What the task asks:
Transcribed word for word, the lines below from the one with "The height and width of the screenshot is (772, 1272)." through the last line of the records form the answer; no picture is to be included.

[Saved entries]
- Opening Delimiter -
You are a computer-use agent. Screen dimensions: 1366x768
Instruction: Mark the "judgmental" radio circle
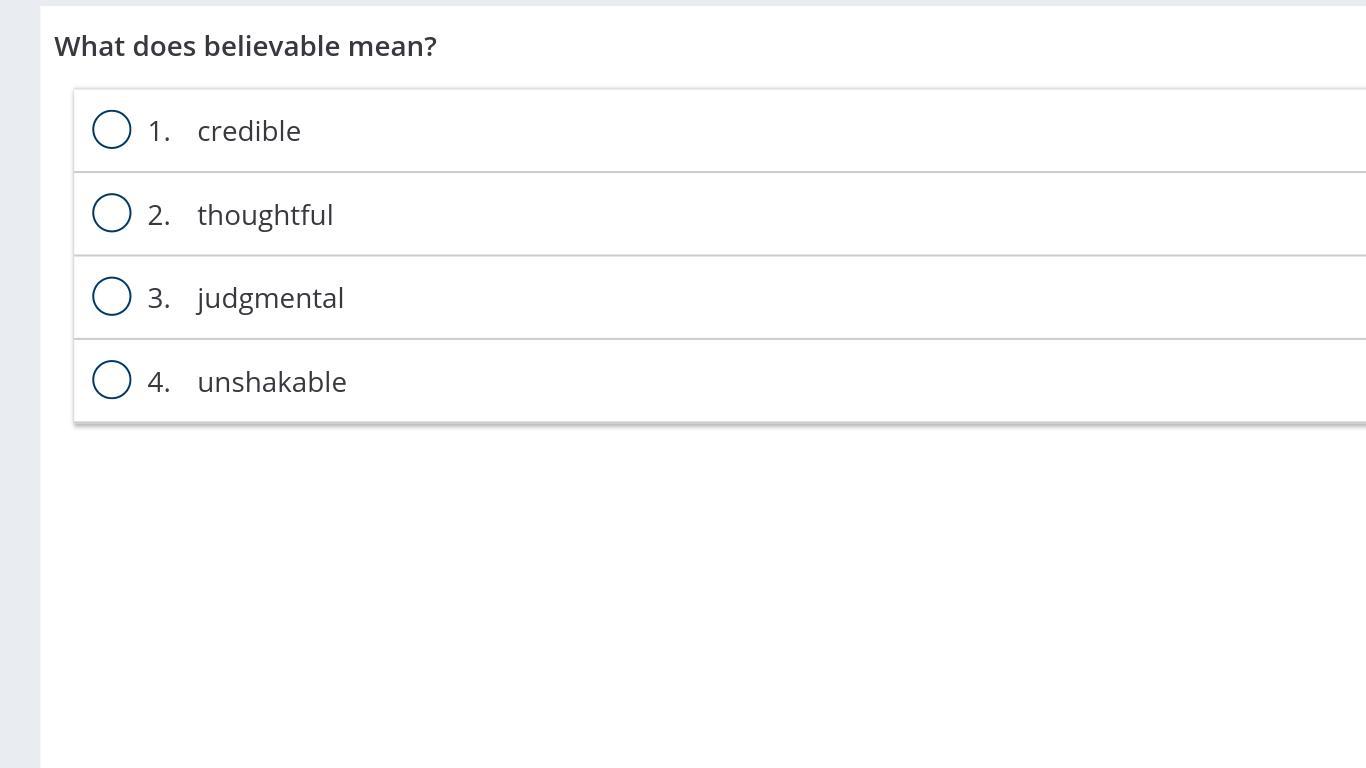(x=112, y=297)
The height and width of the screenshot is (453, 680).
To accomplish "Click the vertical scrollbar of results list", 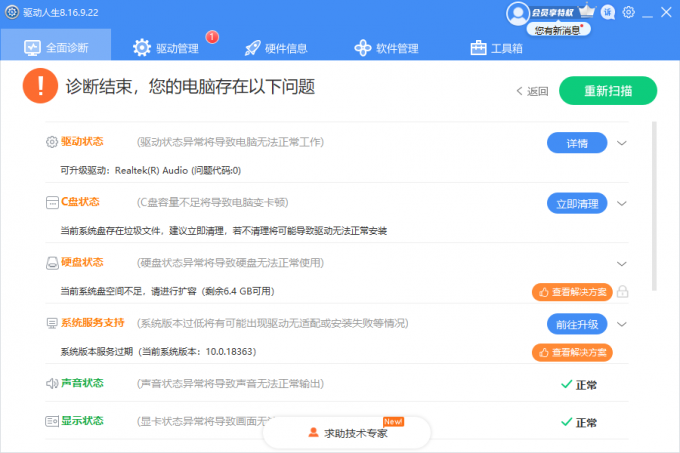I will pyautogui.click(x=655, y=200).
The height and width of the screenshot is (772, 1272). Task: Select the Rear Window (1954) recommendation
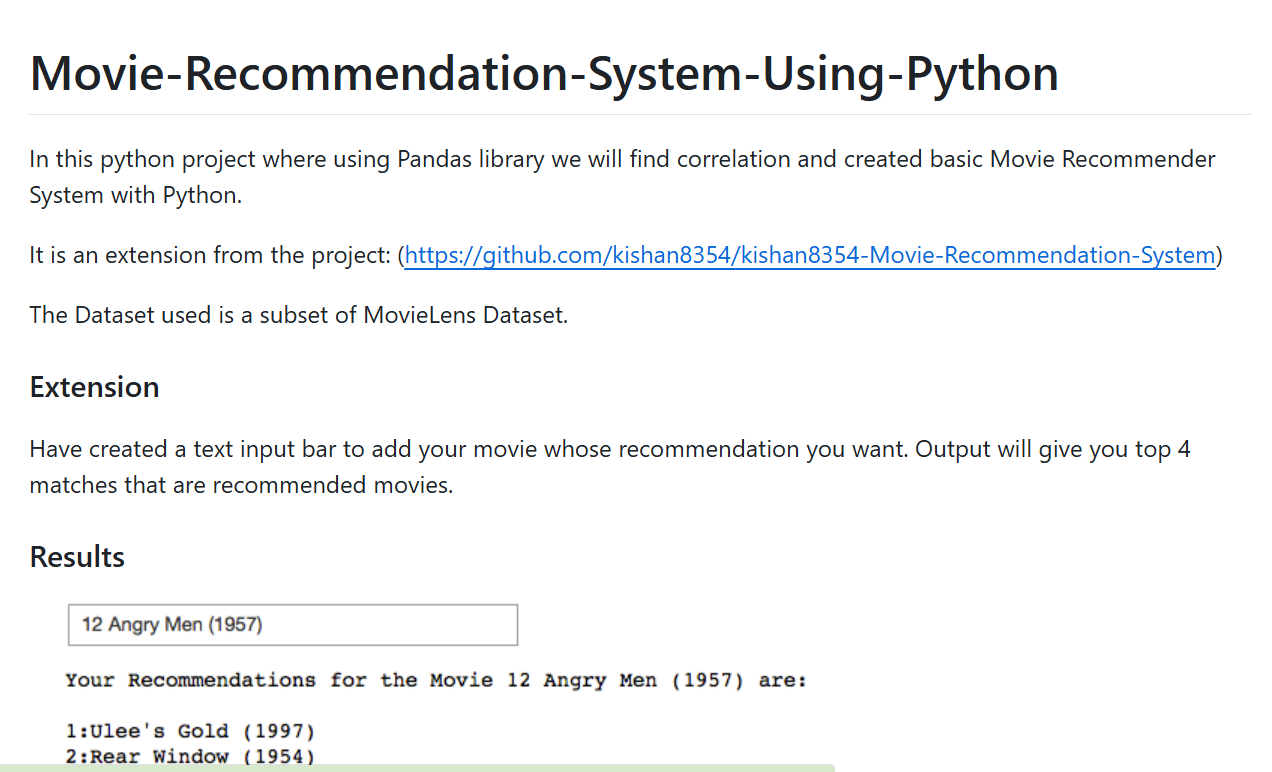click(x=190, y=757)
- Closing Delimiter -
Result of the task:
The height and width of the screenshot is (772, 1272). Task: Select the Rear Window (1954) recommendation
click(x=190, y=757)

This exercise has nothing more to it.